Thomson PA, Harris SE, Starr JM, Whalley LJ, Porteous DJ, Deary IJ

Medical Genetics Section, Department of Medical Sciences, University of Edinburgh, Molecular Medicine Centre, Western General Hospital, Edinburgh EH4 2XU, UK. pippa.thomson@ed.ac.uk

DISC1 is expressed in the hippocampus and has been identified as a possible genetic risk factor for both schizophrenia and bipolar disorder. These psychiatric illnesses are associated with impaired learning and memory. This study investigates the association of variation in DISC1 with cognitive function on the same general mental ability test (Moray House Test) at age 11 and age 79, and cognitive change between ages 11 and 79, in 425 people from the Lothian Birth Cohort 1921 (LBC1921). Tests of memory, non-verbal reasoning and executive function were also administered at age 79. The effect of genotype at a non-synonymous single nucleotide polymorphism in exon 11, rs821616, was studied. There was no direct effect of DISC1 genotype on any cognitive measure.

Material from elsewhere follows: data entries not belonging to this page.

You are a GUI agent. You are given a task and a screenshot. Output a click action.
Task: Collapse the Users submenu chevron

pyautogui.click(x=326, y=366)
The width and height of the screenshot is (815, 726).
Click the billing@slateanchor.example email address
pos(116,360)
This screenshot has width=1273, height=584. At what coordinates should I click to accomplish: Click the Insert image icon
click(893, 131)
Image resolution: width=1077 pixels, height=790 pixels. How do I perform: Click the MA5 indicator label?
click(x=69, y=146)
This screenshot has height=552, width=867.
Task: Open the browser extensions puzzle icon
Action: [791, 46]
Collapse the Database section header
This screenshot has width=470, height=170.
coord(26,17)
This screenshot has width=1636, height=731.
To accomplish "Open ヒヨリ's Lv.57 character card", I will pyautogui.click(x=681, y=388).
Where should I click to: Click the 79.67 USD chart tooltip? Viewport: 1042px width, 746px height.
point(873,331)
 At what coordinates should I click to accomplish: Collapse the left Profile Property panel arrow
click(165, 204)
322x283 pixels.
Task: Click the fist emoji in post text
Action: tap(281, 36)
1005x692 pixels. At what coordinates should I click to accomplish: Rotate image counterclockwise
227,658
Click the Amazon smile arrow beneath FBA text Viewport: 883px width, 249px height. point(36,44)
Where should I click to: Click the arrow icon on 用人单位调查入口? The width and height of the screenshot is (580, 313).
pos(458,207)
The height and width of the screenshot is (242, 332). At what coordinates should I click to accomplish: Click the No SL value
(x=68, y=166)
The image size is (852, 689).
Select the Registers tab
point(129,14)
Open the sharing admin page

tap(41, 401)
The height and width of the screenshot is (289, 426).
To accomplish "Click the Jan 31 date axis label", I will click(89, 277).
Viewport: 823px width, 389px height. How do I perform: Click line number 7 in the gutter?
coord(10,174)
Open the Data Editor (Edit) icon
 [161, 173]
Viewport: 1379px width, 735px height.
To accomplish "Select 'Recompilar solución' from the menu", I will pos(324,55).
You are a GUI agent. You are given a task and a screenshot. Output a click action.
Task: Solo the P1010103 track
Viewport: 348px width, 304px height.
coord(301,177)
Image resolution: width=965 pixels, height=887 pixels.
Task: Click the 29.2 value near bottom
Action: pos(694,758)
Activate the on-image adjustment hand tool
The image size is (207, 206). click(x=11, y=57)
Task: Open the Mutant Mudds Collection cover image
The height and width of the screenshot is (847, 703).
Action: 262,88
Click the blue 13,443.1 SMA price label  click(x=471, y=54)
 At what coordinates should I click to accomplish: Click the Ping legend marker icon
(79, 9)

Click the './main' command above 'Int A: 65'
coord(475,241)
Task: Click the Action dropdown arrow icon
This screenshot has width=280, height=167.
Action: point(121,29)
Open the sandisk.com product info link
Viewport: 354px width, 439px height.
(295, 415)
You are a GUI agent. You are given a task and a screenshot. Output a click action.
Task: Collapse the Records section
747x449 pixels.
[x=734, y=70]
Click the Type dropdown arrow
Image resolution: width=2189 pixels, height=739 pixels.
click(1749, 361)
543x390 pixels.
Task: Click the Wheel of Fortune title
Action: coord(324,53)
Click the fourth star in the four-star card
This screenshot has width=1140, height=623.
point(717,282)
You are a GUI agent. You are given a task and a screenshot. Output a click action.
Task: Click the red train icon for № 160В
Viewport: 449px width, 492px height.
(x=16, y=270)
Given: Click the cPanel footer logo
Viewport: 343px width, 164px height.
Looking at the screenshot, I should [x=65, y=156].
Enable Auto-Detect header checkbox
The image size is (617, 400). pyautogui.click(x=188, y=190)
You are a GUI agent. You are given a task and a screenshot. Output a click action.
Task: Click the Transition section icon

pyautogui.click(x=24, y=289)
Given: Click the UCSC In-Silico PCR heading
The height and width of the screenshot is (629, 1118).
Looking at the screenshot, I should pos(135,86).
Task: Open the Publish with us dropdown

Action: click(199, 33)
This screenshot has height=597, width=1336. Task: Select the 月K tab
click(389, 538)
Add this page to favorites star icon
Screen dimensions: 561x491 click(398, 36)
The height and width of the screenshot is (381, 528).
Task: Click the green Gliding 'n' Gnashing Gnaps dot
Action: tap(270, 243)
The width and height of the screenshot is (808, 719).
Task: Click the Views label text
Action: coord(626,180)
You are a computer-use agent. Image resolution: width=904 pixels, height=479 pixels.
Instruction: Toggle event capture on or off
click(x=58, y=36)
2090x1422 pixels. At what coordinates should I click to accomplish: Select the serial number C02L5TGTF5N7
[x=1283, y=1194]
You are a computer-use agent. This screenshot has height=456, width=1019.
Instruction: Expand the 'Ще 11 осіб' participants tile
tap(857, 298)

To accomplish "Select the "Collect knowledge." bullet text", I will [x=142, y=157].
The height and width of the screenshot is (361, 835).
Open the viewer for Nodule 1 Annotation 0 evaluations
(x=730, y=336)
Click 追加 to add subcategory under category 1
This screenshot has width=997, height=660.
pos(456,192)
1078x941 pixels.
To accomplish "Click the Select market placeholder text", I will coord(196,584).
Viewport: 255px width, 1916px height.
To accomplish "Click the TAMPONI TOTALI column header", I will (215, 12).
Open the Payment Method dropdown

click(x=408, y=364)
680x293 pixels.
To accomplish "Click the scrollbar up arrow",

However, there was a significant DISC1 genotype by sex interaction on Moray House Test scores at age 79, both before and after adjustment for cognitive ability at age 11 (p = 0.034 and 0.043, respectively). Women homozygous for the Cys allele had significantly lower cognitive ability scores than men at age 79, p = 0.003. Variation in DISC1 may therefore affect cognitive aging especially in women.

Published 2 September 2005 in Neurosci Lett, 389(1): 41-5.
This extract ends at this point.